- SUPPLIED RECORDS
•••
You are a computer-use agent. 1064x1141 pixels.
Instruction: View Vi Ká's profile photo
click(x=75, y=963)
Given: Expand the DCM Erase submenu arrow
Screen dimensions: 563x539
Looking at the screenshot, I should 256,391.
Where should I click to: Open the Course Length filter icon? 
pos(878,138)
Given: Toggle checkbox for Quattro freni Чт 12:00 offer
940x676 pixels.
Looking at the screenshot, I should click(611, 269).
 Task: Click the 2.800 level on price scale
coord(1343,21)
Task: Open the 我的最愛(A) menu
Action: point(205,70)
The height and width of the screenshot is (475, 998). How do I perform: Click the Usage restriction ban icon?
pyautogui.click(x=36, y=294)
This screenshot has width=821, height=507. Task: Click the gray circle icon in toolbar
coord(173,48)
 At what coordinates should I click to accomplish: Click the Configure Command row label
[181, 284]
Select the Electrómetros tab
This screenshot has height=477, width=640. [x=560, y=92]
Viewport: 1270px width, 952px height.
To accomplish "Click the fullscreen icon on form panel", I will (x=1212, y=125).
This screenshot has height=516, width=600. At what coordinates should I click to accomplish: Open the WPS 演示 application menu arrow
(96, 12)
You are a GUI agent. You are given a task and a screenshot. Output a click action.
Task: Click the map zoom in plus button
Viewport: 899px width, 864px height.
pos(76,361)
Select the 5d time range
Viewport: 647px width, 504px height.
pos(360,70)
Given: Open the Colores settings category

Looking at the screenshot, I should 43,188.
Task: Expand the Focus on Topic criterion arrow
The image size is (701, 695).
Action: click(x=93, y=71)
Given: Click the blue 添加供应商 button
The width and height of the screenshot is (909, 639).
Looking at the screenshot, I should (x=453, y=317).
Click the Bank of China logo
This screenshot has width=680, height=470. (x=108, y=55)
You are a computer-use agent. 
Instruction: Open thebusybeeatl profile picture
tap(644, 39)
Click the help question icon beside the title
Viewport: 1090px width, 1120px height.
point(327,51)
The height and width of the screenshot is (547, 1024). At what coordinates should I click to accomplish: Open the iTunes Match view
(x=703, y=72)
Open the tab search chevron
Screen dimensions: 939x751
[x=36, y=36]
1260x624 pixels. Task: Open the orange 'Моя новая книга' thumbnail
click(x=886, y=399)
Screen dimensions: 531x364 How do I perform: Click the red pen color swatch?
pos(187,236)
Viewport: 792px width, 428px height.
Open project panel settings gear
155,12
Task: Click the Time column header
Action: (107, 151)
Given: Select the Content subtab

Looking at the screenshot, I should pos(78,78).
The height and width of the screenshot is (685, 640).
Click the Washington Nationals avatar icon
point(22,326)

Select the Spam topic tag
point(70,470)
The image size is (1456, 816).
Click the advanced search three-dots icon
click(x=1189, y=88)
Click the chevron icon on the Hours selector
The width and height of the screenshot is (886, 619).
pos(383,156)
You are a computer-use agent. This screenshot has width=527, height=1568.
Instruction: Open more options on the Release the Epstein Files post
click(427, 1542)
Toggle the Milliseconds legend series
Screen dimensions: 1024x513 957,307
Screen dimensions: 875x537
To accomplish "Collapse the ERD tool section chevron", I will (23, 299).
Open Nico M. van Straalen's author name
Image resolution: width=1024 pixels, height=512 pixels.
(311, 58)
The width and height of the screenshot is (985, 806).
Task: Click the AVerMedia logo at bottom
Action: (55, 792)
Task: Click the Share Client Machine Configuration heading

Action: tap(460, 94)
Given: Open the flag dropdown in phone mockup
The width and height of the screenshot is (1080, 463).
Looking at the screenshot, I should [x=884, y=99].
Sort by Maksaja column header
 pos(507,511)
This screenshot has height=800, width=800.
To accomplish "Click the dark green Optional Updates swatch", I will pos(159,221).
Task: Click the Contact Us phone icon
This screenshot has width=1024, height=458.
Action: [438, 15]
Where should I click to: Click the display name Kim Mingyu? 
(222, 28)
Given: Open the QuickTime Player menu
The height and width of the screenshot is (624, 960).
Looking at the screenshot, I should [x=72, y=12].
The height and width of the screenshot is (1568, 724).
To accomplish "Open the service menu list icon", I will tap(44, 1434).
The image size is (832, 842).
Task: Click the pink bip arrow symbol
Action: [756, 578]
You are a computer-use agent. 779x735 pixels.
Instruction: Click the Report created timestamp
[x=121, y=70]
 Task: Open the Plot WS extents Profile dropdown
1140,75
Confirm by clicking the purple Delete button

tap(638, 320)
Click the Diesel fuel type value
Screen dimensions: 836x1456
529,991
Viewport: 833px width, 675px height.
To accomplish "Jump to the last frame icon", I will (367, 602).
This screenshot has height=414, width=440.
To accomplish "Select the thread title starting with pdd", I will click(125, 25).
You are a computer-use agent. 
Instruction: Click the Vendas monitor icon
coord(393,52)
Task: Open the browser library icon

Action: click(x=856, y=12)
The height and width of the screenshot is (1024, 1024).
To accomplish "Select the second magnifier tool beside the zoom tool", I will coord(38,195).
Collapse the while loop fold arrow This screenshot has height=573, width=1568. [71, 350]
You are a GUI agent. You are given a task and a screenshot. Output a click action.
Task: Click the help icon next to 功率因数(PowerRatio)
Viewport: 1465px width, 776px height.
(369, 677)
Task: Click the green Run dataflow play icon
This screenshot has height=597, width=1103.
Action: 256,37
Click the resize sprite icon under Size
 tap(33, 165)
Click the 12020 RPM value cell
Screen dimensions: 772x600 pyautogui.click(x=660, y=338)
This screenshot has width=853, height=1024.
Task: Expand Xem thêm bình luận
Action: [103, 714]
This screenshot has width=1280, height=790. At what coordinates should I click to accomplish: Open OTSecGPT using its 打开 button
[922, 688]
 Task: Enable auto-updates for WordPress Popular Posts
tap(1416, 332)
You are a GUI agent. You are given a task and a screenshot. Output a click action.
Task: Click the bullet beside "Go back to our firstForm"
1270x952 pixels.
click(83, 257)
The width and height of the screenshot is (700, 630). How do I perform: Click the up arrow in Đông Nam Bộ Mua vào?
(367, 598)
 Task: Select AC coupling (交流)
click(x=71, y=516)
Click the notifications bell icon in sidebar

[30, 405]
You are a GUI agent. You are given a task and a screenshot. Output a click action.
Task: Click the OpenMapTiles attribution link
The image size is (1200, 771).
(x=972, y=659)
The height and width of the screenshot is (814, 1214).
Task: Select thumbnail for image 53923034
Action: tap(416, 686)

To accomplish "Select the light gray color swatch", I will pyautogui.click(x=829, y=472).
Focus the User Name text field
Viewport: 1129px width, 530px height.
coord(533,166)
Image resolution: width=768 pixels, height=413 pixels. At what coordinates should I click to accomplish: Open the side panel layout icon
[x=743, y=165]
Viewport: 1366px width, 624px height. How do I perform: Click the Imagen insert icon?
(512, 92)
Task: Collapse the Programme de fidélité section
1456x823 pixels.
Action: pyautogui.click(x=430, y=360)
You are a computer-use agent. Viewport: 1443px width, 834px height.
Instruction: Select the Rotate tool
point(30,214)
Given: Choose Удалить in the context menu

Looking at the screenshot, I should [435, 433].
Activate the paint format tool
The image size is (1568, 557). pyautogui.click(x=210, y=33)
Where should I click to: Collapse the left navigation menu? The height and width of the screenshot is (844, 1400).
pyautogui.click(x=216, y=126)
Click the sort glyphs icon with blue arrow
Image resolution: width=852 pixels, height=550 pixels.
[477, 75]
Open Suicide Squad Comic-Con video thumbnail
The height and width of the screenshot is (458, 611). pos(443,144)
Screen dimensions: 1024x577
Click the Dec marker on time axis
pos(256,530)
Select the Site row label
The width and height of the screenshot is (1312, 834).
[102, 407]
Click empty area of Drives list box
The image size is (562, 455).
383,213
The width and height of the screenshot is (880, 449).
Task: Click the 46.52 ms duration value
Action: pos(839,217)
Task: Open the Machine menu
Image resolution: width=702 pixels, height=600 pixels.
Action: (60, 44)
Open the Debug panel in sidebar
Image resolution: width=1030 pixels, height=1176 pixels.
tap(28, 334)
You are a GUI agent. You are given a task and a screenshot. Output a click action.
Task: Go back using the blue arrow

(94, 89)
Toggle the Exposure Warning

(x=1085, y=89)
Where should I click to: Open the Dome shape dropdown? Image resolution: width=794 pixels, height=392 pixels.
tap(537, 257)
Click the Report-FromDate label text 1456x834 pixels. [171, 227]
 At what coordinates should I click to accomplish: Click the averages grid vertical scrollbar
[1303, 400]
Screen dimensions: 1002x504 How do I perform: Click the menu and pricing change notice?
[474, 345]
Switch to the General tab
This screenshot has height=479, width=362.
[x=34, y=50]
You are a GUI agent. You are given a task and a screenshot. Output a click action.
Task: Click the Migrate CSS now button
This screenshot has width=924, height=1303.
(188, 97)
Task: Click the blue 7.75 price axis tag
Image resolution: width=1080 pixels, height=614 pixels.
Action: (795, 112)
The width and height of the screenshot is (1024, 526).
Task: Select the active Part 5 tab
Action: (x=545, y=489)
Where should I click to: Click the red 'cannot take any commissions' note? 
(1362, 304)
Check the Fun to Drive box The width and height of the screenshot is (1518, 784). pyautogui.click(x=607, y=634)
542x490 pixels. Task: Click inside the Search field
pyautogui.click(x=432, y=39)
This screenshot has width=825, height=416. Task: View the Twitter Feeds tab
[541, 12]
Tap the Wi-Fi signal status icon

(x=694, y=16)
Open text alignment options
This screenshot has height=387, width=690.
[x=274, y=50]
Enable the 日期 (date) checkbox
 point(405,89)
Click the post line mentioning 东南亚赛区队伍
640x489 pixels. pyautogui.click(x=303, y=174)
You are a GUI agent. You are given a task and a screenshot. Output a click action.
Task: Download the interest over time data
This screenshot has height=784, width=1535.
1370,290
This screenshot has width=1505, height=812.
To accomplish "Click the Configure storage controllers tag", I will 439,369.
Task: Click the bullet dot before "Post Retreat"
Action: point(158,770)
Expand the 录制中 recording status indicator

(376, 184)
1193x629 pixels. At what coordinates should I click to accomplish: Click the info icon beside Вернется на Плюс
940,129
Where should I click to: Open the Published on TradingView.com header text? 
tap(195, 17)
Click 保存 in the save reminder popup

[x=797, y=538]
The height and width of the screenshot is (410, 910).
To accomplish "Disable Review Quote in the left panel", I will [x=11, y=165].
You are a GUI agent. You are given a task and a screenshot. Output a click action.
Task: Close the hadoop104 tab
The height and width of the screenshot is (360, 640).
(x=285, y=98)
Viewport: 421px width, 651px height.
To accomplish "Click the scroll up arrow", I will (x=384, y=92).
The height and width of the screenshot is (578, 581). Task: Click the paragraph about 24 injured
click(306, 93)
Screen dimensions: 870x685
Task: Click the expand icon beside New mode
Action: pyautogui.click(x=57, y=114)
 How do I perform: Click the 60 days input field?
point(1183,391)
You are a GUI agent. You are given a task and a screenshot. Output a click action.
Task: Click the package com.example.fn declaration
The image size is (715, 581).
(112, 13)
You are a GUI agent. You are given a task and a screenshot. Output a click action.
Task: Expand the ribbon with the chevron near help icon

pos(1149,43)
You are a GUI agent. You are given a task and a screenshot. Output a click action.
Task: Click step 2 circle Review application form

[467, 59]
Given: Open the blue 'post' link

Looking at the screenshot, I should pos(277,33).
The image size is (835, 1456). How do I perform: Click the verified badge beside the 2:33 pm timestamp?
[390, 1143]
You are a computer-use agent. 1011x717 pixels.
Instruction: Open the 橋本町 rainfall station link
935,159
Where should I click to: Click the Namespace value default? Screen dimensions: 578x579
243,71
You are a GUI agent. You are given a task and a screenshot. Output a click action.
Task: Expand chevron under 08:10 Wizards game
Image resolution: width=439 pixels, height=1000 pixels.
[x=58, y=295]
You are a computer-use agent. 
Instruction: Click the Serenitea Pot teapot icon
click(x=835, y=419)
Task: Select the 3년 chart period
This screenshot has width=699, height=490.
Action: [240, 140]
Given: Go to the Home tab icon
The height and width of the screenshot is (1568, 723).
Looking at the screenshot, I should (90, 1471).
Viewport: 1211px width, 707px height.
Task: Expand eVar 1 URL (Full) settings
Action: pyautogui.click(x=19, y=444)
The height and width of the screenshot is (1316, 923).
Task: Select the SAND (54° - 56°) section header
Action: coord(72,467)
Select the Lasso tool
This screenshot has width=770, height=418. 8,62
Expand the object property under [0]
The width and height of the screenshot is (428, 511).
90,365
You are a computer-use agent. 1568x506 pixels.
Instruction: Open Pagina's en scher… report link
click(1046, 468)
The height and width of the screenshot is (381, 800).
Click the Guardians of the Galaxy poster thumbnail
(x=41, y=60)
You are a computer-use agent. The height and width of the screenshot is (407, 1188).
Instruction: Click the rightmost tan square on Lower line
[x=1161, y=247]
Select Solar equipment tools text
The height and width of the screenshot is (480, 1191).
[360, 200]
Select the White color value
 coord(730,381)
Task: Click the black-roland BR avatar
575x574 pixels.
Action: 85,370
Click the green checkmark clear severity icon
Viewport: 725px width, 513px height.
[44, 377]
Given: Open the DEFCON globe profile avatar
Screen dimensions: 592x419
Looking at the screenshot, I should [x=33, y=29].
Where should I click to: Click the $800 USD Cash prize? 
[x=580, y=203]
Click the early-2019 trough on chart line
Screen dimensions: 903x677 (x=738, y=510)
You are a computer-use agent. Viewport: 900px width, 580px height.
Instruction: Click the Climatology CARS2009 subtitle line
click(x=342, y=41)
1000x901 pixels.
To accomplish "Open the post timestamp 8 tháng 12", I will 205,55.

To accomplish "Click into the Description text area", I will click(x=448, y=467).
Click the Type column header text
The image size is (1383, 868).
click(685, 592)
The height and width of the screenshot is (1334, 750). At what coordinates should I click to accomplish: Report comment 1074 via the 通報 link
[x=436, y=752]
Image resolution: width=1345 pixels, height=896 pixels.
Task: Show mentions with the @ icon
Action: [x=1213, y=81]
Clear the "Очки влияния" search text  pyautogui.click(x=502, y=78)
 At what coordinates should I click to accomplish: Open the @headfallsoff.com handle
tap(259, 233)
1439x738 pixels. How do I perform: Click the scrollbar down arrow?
•••
- HOW TO COMPLETE THIS TASK
Among the entries, how many lines contain the string "Focus"? Give the number without anything else.

- ANSWER FOR THIS EXERCISE
2